Она знала, что Генри прав.
Ее вина была огромна. Она использовала имя Генри, лгала дочери и причинила большую боль Дикону своей тайной. Теперь все всплыло наружу. Она лишь надеялась на то, что Кетти не очень пострадает от этого обмана, а Дикон когда-нибудь простит ее. Но сейчас это было маловероятно. По телефону Дикон никоим образом не проявлял готовность к прощению. Она чувствовала, что обманула его не один раз, а дважды и не надеялась на прощение.
К полудню все кишело репортерами и газетчиками. Дороги были забиты и шериф привел две дюжины помощников, чтобы поддерживать порядок.
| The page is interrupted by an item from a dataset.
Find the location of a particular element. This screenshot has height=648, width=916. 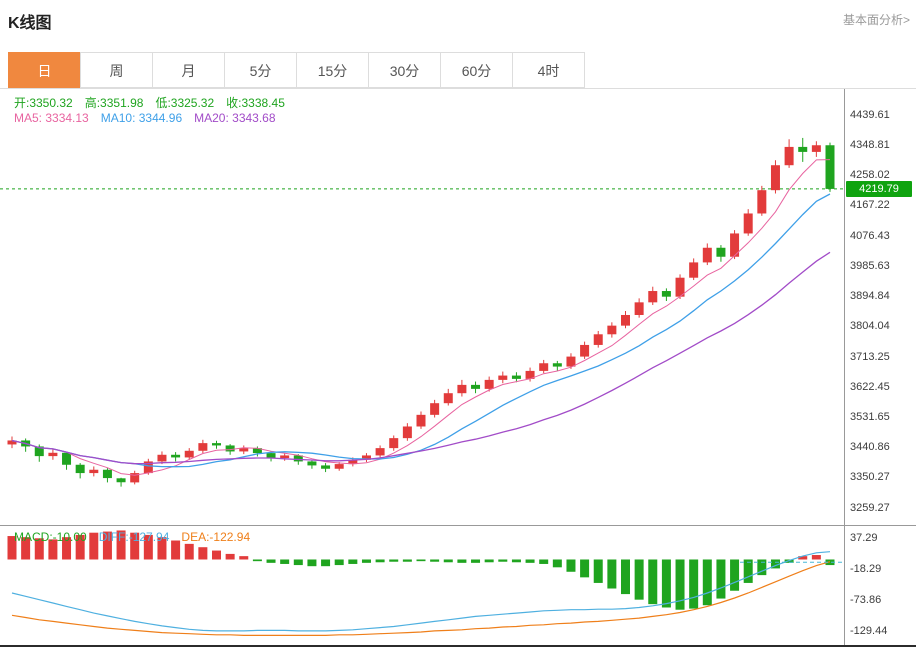

diff-value: DIFF:-127.94 is located at coordinates (134, 537).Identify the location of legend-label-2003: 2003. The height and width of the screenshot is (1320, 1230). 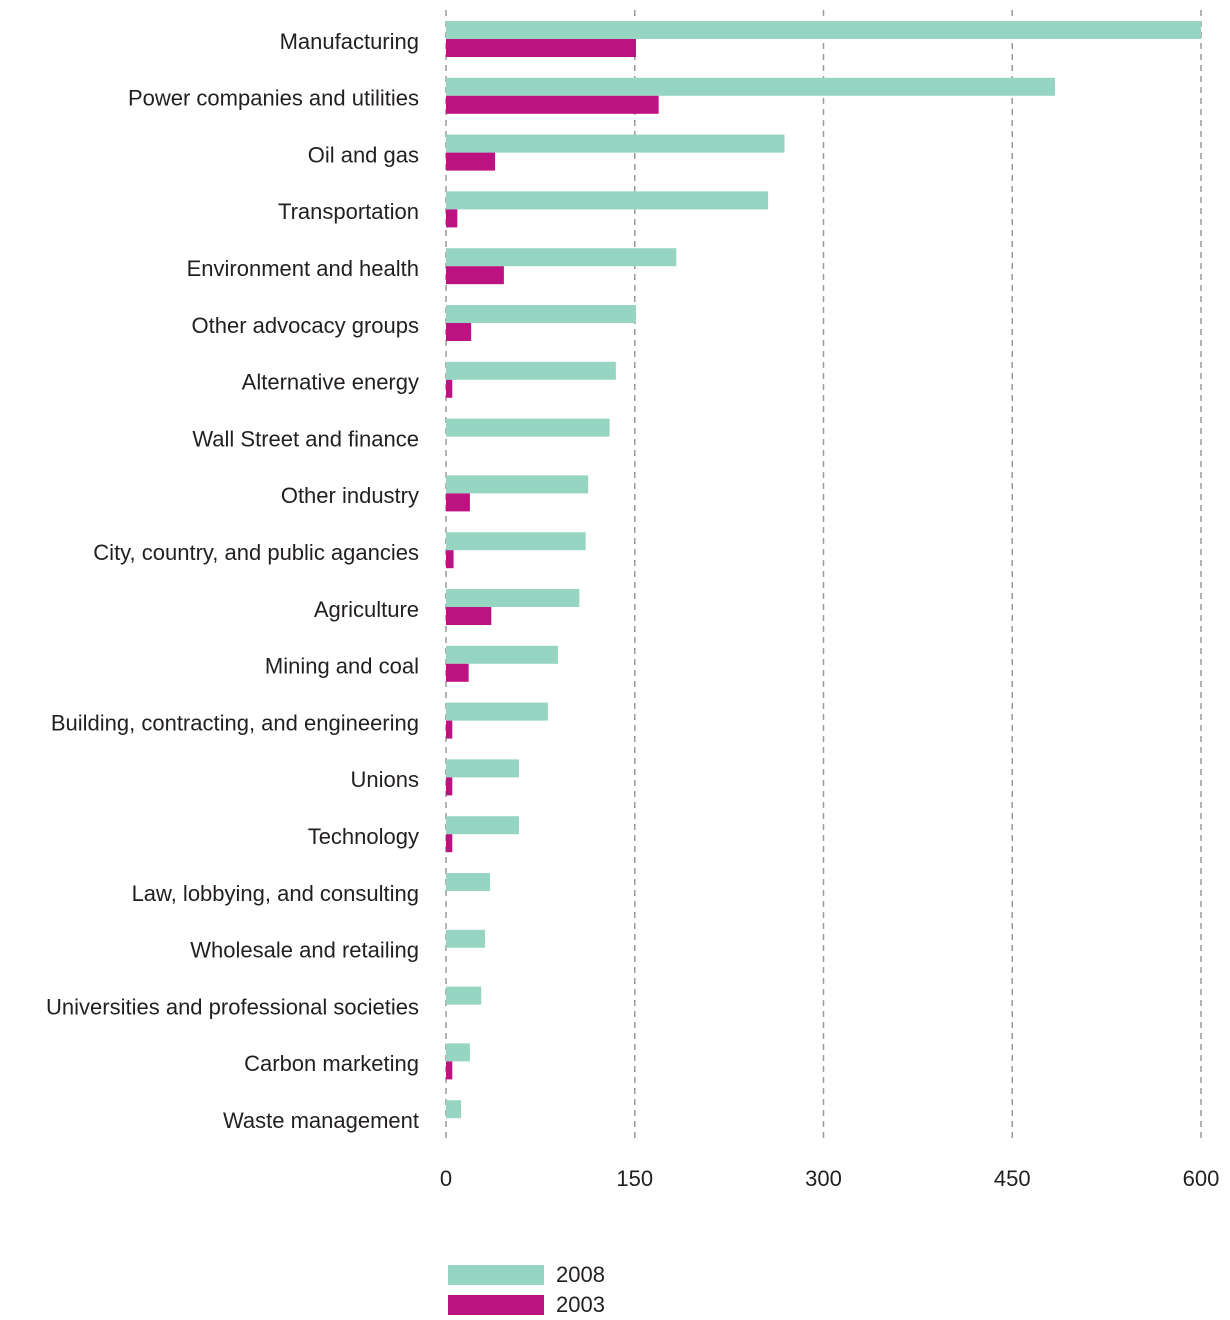
(580, 1304).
Все же казалось, что каждый житель Калгари нашел местечко на дороге, где шериф заблокировал часть, оградив ее желтой полицейской лентой. Внутри розового викторианского строения все было как нельзя лучше. Коуди не могла перейти из одной комнаты в другую, чтобы не натолкнуться на дюжину людей. Она уже начала беспокоиться, станет ли когда-нибудь жизнь тихой и нормальной.